I don't have the specific numbers of the percentage, and I don't know that I would share with you anyways. So we would just say that, obviously, we went to the stores where they had a higher labor percentage and went to those where you would get the biggest bang for the investment in the self-scanners, that's where we've gone. So those would be the ones we've covered first, seeing the best return there, and then we'll move out to the other ones now that we've seen how well those have performed, but I don't have the specifics on the exact dollar savings or percentage of labor savings in the stores.
Okay. And would you say -- would there be a similar opportunity at the grocery stores? Or is it more difficult just because the nature of the products that are being sold...
No, I would say we're definitely -- we've always -- we've done self-scan in the grocery food business for a long time. So we are looking at the different new models. Our technology, some of them have been out there for a long time, over 10 years. So we're definitely looking at new technology that could make the self-scans more customer friendly in a lot of cases, more effective, more productive, smaller so they don't take up as much space. So we're definitely looking at improvements to self-scanning in the food stores as well.
Okay. And then last one for Darren, just your transportation costs. Are they generally expensed in your cost of goods sold or SG&A expense?
They were in SG&A.
And just...
Sorry, sorry, they're in our gross profit, pardon me for that.
In the gross profit. And just in the [ piece ] that are at risk in terms of the pressure from the states, can you just help us understand a little bit, like, what percentage of your COGS would that be roughly?
I think it's -- overall, the -- in terms of the increases, it's quite small, but it just adds up in terms of the costs that we're dealing with. So it's just one of the impacts that we're dealing with right now.
Your last question comes from the line of Irene Nattel with RBC Capital Markets.

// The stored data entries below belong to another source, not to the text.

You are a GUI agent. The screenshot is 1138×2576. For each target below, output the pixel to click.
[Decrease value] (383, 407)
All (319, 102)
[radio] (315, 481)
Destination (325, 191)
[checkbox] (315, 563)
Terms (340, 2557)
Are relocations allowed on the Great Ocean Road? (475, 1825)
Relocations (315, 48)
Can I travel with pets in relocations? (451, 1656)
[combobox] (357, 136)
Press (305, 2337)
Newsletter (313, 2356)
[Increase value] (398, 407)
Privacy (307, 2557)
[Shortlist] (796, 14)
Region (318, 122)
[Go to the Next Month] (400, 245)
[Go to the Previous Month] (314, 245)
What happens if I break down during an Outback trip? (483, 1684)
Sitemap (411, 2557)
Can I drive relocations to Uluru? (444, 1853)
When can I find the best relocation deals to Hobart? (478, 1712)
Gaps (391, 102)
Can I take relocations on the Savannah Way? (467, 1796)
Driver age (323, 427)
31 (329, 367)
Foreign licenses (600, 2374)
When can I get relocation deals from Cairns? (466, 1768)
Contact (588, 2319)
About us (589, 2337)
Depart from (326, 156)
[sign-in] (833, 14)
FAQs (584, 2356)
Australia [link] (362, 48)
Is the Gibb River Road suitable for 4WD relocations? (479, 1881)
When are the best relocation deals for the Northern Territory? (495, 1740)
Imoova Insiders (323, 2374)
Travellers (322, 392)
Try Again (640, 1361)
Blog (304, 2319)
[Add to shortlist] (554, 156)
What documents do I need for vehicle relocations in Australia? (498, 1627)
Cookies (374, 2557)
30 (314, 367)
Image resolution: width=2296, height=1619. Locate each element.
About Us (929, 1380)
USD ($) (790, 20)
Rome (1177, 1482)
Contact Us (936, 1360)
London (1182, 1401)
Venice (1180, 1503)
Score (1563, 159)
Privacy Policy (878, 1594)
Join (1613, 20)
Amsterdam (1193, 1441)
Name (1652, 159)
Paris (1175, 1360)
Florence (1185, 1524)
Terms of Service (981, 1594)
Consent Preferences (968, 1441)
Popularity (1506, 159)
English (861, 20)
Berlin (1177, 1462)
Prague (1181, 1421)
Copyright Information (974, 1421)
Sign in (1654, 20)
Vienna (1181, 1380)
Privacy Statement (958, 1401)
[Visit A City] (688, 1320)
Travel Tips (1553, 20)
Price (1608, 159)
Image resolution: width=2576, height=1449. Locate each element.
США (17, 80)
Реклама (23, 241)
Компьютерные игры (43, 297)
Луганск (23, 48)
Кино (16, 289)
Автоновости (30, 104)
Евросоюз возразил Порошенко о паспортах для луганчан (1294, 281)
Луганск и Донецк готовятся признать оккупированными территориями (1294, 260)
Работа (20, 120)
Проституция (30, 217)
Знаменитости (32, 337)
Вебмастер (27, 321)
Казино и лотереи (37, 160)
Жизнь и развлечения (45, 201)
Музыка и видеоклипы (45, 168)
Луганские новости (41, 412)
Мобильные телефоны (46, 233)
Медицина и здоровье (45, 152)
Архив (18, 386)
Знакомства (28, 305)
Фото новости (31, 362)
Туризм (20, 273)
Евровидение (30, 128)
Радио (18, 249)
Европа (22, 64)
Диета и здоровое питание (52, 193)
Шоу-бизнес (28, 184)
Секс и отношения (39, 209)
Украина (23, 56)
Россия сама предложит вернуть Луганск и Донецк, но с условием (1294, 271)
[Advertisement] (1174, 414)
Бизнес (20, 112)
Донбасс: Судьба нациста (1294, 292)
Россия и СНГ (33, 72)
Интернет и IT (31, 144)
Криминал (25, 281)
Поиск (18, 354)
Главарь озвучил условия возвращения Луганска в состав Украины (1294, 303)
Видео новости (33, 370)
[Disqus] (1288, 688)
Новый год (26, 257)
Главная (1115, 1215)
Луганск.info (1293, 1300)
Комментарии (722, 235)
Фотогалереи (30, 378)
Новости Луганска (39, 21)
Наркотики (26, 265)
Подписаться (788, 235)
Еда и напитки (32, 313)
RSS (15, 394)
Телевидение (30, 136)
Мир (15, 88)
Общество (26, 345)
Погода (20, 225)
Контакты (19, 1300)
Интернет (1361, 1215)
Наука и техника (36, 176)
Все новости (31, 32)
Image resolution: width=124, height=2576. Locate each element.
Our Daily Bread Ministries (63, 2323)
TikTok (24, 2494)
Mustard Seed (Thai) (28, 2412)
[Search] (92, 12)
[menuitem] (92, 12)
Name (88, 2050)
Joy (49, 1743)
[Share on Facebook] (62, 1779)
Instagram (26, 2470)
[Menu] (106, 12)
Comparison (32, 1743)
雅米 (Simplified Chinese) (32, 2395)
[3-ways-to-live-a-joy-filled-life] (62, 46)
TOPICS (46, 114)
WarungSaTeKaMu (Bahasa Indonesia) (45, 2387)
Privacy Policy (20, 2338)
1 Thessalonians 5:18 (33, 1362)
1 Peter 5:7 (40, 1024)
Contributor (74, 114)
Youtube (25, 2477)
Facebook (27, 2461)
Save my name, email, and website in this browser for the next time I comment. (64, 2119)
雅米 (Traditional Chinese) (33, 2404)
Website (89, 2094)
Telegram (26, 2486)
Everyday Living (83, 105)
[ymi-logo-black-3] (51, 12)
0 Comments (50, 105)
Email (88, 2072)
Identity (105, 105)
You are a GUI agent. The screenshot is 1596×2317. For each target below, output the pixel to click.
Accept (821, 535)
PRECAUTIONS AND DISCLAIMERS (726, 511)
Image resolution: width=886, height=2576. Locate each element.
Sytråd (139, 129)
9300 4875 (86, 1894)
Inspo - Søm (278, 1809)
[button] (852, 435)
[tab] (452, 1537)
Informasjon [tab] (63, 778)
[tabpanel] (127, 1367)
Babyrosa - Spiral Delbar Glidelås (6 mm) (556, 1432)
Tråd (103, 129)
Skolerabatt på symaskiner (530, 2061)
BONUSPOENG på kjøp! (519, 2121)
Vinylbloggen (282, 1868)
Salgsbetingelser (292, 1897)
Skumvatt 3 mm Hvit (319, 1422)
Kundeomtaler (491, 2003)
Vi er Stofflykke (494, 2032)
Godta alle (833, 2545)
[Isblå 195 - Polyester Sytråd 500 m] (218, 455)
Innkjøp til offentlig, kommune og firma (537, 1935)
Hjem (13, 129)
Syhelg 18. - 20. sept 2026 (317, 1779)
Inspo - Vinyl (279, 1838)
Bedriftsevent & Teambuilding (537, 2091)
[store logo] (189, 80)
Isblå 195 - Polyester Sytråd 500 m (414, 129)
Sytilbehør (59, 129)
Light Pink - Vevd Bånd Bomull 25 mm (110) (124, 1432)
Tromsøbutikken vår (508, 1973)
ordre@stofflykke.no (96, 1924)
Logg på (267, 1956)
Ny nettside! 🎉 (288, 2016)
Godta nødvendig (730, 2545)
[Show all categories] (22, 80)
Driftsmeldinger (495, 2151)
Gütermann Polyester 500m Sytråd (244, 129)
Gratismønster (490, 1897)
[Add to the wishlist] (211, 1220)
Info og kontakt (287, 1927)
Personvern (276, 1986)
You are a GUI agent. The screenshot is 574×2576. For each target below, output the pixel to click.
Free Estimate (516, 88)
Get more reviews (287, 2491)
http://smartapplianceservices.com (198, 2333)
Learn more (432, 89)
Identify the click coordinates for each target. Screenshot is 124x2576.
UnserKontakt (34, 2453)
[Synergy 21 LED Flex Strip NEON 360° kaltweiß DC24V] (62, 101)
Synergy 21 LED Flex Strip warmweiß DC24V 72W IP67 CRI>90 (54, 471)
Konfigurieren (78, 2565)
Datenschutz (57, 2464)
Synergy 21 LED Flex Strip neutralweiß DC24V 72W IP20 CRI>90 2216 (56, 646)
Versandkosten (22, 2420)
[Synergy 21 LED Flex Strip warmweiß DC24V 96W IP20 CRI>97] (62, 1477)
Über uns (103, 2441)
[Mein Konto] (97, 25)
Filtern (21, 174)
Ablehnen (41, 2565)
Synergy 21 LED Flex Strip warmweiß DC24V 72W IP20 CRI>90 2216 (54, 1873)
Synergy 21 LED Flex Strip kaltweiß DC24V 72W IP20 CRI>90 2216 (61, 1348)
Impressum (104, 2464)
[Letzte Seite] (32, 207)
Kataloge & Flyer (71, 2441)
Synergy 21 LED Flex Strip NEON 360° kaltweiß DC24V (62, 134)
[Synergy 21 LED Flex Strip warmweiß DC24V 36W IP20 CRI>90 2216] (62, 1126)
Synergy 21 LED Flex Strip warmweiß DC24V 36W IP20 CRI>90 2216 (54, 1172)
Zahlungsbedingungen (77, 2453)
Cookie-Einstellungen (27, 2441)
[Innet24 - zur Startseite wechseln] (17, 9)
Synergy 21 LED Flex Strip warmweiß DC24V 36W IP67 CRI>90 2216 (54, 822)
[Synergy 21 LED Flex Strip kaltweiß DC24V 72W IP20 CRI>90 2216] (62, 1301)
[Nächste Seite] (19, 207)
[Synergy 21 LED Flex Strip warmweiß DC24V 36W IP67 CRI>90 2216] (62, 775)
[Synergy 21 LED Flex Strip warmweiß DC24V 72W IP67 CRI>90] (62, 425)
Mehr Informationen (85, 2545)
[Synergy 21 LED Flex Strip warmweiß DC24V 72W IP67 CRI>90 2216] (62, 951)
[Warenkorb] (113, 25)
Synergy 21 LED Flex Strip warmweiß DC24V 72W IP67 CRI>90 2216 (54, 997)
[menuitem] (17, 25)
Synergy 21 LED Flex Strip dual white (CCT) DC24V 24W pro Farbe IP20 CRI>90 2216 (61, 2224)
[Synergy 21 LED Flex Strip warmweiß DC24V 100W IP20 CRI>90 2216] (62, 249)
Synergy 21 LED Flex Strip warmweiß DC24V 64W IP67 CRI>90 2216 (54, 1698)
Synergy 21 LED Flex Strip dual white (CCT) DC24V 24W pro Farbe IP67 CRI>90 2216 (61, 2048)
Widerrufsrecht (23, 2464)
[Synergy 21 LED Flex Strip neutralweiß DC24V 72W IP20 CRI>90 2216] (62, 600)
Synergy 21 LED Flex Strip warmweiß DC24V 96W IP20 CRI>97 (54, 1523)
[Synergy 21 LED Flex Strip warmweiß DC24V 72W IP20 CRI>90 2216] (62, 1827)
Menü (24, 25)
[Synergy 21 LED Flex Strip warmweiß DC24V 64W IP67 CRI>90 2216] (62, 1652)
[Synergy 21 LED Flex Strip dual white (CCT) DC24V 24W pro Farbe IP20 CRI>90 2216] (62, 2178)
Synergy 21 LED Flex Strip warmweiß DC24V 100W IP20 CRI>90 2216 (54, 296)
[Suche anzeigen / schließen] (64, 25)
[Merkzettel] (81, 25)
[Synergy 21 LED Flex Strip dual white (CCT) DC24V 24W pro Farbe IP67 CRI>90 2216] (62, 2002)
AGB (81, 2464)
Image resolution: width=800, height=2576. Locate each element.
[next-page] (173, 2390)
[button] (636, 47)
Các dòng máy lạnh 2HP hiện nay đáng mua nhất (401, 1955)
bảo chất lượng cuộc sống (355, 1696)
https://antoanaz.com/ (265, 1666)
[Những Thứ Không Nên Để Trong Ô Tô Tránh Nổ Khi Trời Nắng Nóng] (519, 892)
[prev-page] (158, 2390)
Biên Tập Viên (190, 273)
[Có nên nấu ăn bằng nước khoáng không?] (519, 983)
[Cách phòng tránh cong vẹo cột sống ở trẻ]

Just another question, if I might, on PC Optimum. Clearly, you're getting some very nice response from consumers. We've seen a couple of external merchant partners or the earn elsewhere, burn within your banners. Should we be sort of expecting to see more of those partnerships? Or really, are you going to keep -- try and keep it sort of within the family, so to speak?
Well, listen -- thank you for that question. It does give us an opportunity to talk about how pleased we are with the Esso partnership announcement that we made earlier in March. It's worth remembering that we have had a relationship with Esso through President's Choice Financial for a number of years now. So we have a very, very good visibility into the complementary relationship between everyday consumable purchases and drug and food and then the everyday consumable purchase of gas. So there's a very complementary relationship there, and we're really excited about bringing that to Esso stations and making Esso stations available as a place to earn points for our PC Optimum customers. Our focus right now -- I mean, look, we've just -- we're just a couple of months into launching this harmonized PC Optimum program. The principal focus here is to optimize what we have and make sure that we are giving the customers everything that they expect from that program inside the operations and the partnerships that we have. If we were to consider any more external partners, we would do so very carefully, with an eye to making sure that they were complementary to our core customers' everyday needs expectation.
I will now turn the conference back over to our presenters.
Great. Thanks very much. Thank you, everybody, for your time this morning. If you have any follow-up questions, you know where to find me. And please mark your calendars to join us on July 25 to discuss our Q2 results. Thank you, and have a great day.
This concludes today's conference call. You may now disconnect.